## PROBLEMS TO SOLVE:
(1) Answer these three questions from the erofs patch message below:
(a) Who is named on the Suggested-by line?
(b) According to the v2 change log, what was fixed, and who pointed it out?
(c) How many insertions and deletions does the patch make to namei.c?
(2) Transcribe the part of the erofs patch message below starting at "On 2019/2/15 16:58, Gao" and ending at "ndirents - 1) ?".

Re: [PATCH v2] staging: erofs: keep corrupted fs from crashing kernel in erofs_namei()

From: Chao Yu
Date: Sun Feb 17 2019 - 20:39:26 EST


Hi xiang,

On 2019/2/15 16:58, Gao Xiang wrote:
> Hi Chao,
>
> On 2019/2/15 15:02, Chao Yu wrote:
>> On 2019/2/1 20:16, Gao Xiang wrote:
>>> As Al pointed out, "
>>> ... and while we are at it, what happens to
>>> unsigned int nameoff = le16_to_cpu(de[mid].nameoff);
>>> unsigned int matched = min(startprfx, endprfx);
>>>
>>> struct qstr dname = QSTR_INIT(data + nameoff,
>>> unlikely(mid >= ndirents - 1) ?
>>> maxsize - nameoff :
>>> le16_to_cpu(de[mid + 1].nameoff) - nameoff);
>>>
>>> /* string comparison without already matched prefix */
>>> int ret = dirnamecmp(name, &dname, &matched);
>>> if le16_to_cpu(de[...].nameoff) is not monotonically increasing? I.e.
>>> what's to prevent e.g. (unsigned)-1 ending up in dname.len?
>>>
>>> Corrupted fs image shouldn't oops the kernel.. "
>>>
>>> Revisit the related lookup flow to address the issue.
>>>
>>> Fixes: d72d1ce60174 ("staging: erofs: add namei functions")
>>> Cc: <stable@xxxxxxxxxxxxxxx> # 4.19+
>>> Suggested-by: Al Viro <viro@xxxxxxxxxxxxxxxxxx>
>>> Signed-off-by: Gao Xiang <gaoxiang25@xxxxxxxxxx>
>>> ---
>>> [ It should be better get reviewed first and for linux-next... ]
>>>
>>> change log v2:
>>> - fix the missing "kunmap_atomic" pointed out by Dan;
>>> - minor cleanup;
>>>
>>> drivers/staging/erofs/namei.c | 187 ++++++++++++++++++++++--------------------
>>> 1 file changed, 99 insertions(+), 88 deletions(-)
>>>
>>> diff --git a/drivers/staging/erofs/namei.c b/drivers/staging/erofs/namei.c
>>> index 5596c52e246d..321c881d720f 100644
>>> --- a/drivers/staging/erofs/namei.c
>>> +++ b/drivers/staging/erofs/namei.c
>>> @@ -15,74 +15,77 @@
>>>
>>> #include <trace/events/erofs.h>
>>>
>>> -/* based on the value of qn->len is accurate */
>>> -static inline int dirnamecmp(struct qstr *qn,
>>> - struct qstr *qd, unsigned int *matched)

## RAW RECORDS:
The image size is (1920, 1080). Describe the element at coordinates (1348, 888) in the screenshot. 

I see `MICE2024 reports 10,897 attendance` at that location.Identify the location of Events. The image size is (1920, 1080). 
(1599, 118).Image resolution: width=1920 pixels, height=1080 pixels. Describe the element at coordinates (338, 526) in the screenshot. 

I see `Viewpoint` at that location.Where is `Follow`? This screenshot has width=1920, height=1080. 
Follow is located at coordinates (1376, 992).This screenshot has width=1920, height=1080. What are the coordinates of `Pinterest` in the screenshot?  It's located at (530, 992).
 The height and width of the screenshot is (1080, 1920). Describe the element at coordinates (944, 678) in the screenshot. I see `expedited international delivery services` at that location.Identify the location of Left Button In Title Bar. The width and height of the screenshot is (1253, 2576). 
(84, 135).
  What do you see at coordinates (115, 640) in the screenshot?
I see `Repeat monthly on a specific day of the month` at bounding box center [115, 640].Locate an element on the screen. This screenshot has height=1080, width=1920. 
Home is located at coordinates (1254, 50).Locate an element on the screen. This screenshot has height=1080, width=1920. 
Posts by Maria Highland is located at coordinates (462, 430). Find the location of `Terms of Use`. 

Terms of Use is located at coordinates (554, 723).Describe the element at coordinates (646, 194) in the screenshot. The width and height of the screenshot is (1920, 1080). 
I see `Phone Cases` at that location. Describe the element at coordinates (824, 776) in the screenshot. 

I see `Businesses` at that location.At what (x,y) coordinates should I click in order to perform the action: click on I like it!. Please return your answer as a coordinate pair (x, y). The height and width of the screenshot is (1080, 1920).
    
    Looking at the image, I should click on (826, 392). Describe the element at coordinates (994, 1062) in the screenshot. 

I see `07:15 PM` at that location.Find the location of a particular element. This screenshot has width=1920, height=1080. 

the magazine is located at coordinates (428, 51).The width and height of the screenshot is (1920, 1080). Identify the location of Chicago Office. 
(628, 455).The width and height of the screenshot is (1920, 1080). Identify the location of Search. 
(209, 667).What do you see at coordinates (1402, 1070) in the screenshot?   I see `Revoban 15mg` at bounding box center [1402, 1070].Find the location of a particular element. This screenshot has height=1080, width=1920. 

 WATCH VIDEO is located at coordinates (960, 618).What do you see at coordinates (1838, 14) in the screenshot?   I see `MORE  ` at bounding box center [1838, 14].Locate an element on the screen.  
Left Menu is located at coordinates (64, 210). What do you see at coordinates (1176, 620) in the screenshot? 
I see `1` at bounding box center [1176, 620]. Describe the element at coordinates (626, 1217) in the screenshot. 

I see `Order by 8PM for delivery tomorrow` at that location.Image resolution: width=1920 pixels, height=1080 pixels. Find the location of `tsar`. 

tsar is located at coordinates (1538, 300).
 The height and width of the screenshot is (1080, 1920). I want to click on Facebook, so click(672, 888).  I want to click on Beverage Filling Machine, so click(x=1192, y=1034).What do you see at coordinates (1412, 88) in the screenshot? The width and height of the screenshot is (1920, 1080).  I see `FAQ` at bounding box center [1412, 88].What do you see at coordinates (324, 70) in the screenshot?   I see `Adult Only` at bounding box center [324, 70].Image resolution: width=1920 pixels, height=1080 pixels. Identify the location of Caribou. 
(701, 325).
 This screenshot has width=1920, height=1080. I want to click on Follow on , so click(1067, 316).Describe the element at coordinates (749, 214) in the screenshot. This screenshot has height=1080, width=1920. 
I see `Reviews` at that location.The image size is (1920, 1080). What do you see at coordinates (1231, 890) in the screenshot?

## WORKED ANSWERS:
(1)
(a) Al Viro.
(b) The missing "kunmap_atomic" was fixed, and Dan pointed it out.
(c) 99 insertions and 88 deletions.

(2)
On 2019/2/15 16:58, Gao Xiang wrote:
> Hi Chao,
>
> On 2019/2/15 15:02, Chao Yu wrote:
>> On 2019/2/1 20:16, Gao Xiang wrote:
>>> As Al pointed out, "
>>> ... and while we are at it, what happens to
>>> unsigned int nameoff = le16_to_cpu(de[mid].nameoff);
>>> unsigned int matched = min(startprfx, endprfx);
>>>
>>> struct qstr dname = QSTR_INIT(data + nameoff,
>>> unlikely(mid >= ndirents - 1) ?